So what does the DMCA have to do with all this? Just ask Lewis A. Kaplan, a judge in the U.S. District Court's Southern District. Citing the "law of record" (including the DMCA), Kaplan issued a preliminary injunction on January 21 ordering the 2600.com Web site and its ISP to refrain from posting or in any other way "trafficking" in DeCSS, even in cases where DeCSS or similar software has "only [a] limited commercially significant purpose" other than to circumvent CSS.

And what does all this mean? It's simple, as I'll explain in the following. It shows precisely why certain provisions of the Digital Millennium Copyright Act are grossly unconstitutional.

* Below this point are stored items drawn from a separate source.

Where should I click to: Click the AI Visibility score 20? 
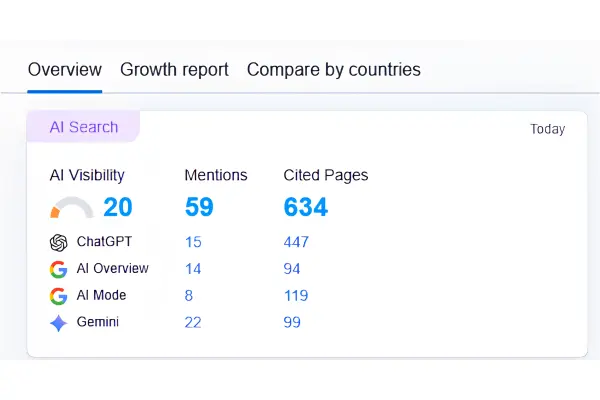pos(117,207)
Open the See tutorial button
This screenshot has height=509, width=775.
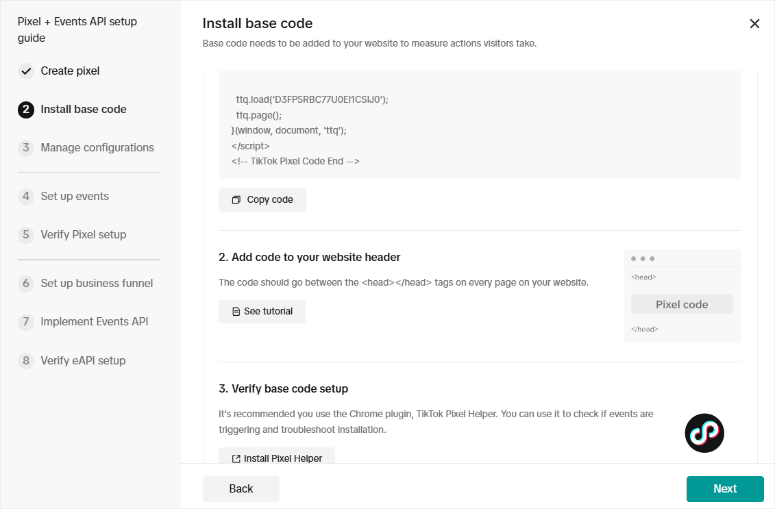(262, 311)
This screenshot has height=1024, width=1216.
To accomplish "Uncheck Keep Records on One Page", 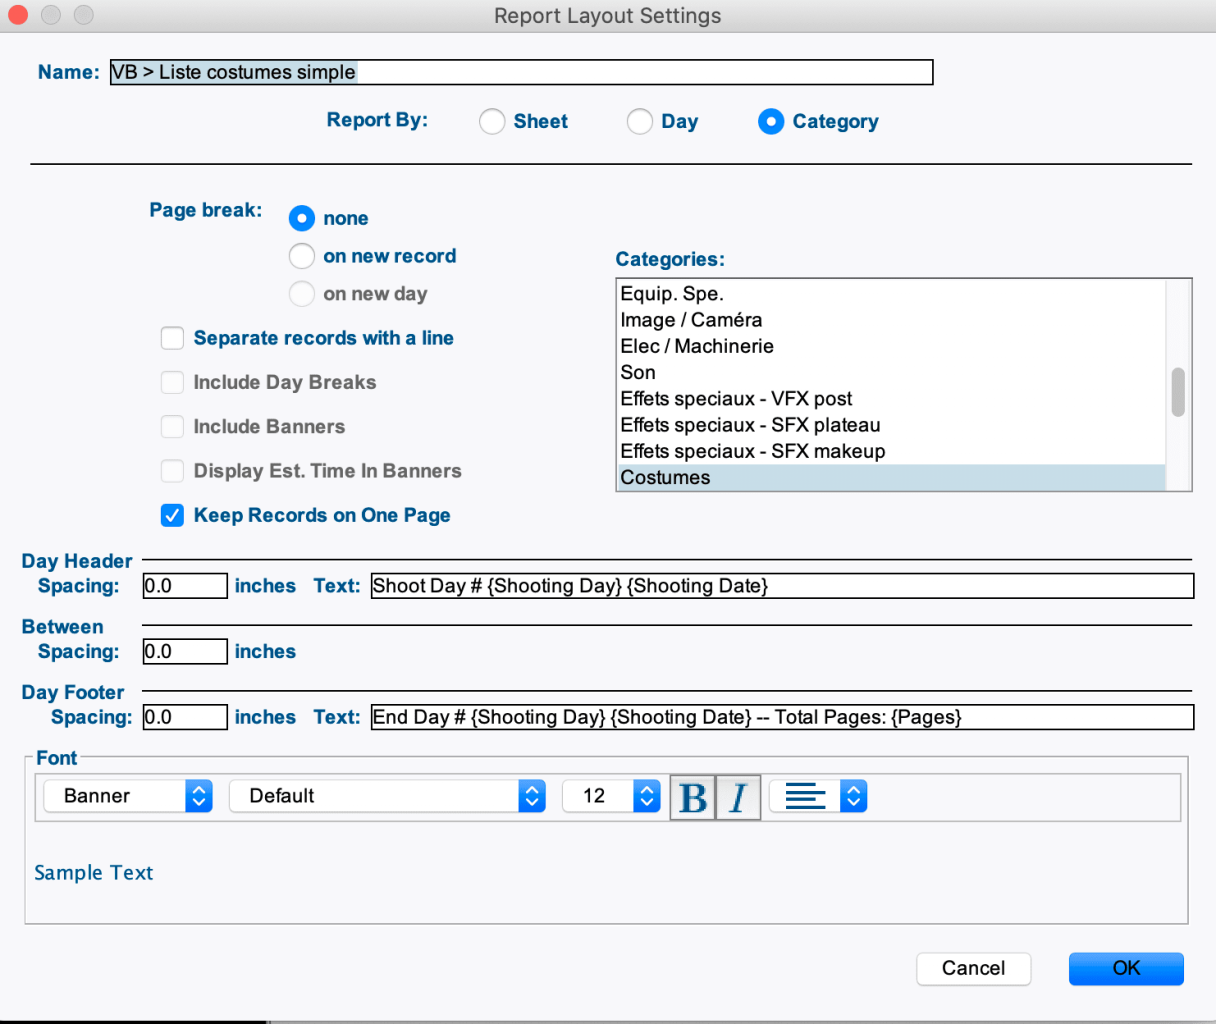I will [173, 515].
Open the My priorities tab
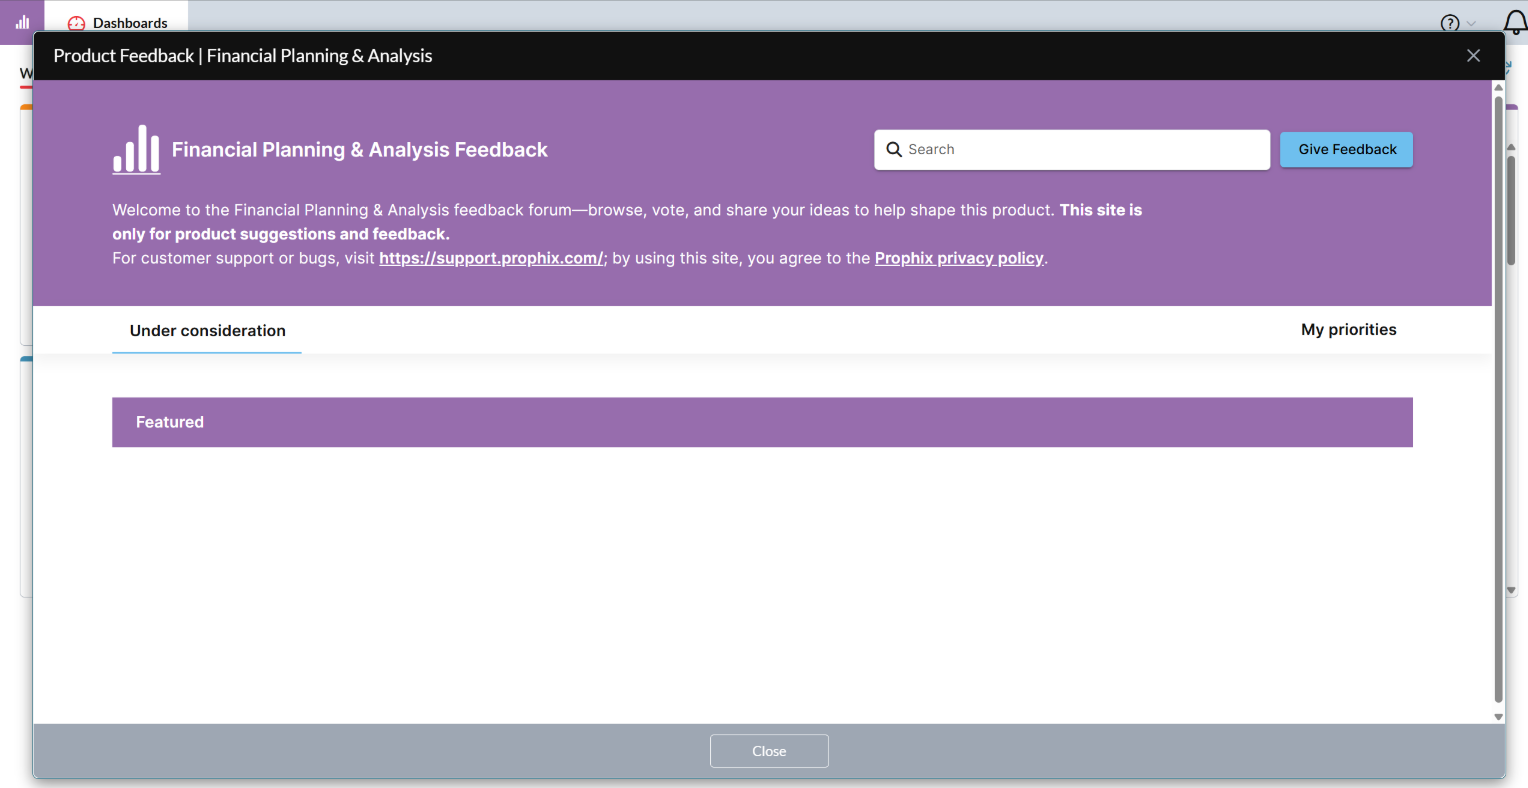The height and width of the screenshot is (788, 1528). coord(1348,330)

The DMCA amounts to one of the most outrageous examples I've ever seen of what happens when you let wealthy corporate campaign contributors and lobbyists dictate laws to the people of the United States. If you've been wondering whether the U.S. political system is fundamentally corrupt, you won't have any illusions by the time you've finished reading this article.

A DMCA Primer

Enacted in 1998, the DMCA prohibits the circumvention of technological protection measures that copyright holders use to control access to their works. It was ostensibly enacted to bring U.S. law into conformity with the World Intellectual Property Organization (WIPO) treaty, which calls for "adequate protections" against the circumvention of measures used by copyright holders to protect their work from infringement. However, the DMCA goes far beyond the protections WIPO requires. WIPO calls for legislation that criminalizes attempts to circumvent copy-protection measures. But the DMCA criminalizes much more than that. It criminalizes any attempt to defeat any measure that controls access to a copyrighted work, even if such measures have nothing to do with copy protection.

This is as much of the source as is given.